Energy open innovation ecosystemsThe energy field is a comprehensive system that requires advanced science and technology and involves complex relationships among stakeholders. The current energy field demands high-cost, high-risk R&D (Mihić et al., 2018), convergence with digital technologies such as artificial intelligence, internet of things, blockchain, and digital twins (Onile et al., 2021; Raza & Khosravi, 2015; Wang & Su, 2020; Zeadally et al., 2020), and the reinforcement of global government regulations and policies (He et al., 2016; Tagliapietra et al., 2019) to solve critical challenges such as renewable energy integration, carbon capture, utilization, and storage (CCUS), hydrogen economy development, and nuclear waste management (De La Peña et al., 2022; Solomon & Krishna, 2011). These issues cannot be solved by a single entity in the energy ecosystem; rather, addressing them requires knowledge exchange and international collaboration between nations and organizations.
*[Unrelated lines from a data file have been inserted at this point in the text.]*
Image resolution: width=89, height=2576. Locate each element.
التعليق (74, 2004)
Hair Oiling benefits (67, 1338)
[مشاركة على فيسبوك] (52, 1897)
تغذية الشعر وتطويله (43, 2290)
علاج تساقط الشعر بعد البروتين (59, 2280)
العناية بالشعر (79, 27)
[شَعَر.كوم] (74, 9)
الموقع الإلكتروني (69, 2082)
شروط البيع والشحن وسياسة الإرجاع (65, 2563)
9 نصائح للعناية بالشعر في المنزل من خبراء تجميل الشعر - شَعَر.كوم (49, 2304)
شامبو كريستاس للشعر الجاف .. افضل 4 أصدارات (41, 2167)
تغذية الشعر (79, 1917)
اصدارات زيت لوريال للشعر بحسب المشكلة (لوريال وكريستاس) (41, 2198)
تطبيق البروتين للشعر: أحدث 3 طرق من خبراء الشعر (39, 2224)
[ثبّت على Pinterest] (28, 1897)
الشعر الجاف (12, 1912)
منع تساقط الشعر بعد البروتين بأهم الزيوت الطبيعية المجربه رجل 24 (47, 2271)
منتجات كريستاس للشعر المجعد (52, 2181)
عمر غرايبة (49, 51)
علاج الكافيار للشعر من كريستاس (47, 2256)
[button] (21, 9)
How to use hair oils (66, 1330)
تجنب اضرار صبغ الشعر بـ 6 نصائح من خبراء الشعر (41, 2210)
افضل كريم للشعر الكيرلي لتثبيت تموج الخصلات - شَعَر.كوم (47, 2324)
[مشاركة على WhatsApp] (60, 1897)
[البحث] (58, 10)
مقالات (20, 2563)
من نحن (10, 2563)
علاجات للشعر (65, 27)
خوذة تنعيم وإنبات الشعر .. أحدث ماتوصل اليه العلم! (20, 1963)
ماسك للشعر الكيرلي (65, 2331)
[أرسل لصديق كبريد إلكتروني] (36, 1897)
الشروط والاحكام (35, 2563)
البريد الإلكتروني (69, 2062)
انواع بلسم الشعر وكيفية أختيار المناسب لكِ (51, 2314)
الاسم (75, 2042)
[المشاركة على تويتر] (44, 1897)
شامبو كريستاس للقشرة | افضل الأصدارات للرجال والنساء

Scholars have empirically discussed the introduction of open innovation in the energy sector (Dall-Orsoletta et al., 2022; Song et al., 2020; Van Lancker et al., 2016). Data-driven quantitative studies have provided valuable insights into the national and organizational collaboration from a domain-specific perspective. For example, Guan and Liu (2016) constructed knowledge and collaboration networks through the co-occurrence of patent classification codes and invention organizations and investigated the impact of direct and indirect ties and network efficiency on exploitative and exploratory innovations in organizations. Aleixandre-Tudó et al. (2019) explored the production, funding, and collaboration in the field of renewable energy with bibliometric and social network analysis techniques based on information provided by an academic database and found that wind power research accounted for the largest proportion and that the triangle formed by the United States, China, and the European Union was the most important collaboration structure. de Paulo and Porto (2017) forecast future international collaborations based on the growth of partnerships and identified clusters for regional, national, and international collaborations using social network analysis in the field of solar energy. Liu et al. (2021) constructed a patent collaboration network for the wind energy industry in China and analyzed the network structure and major patentee types from the perspective of network evolution.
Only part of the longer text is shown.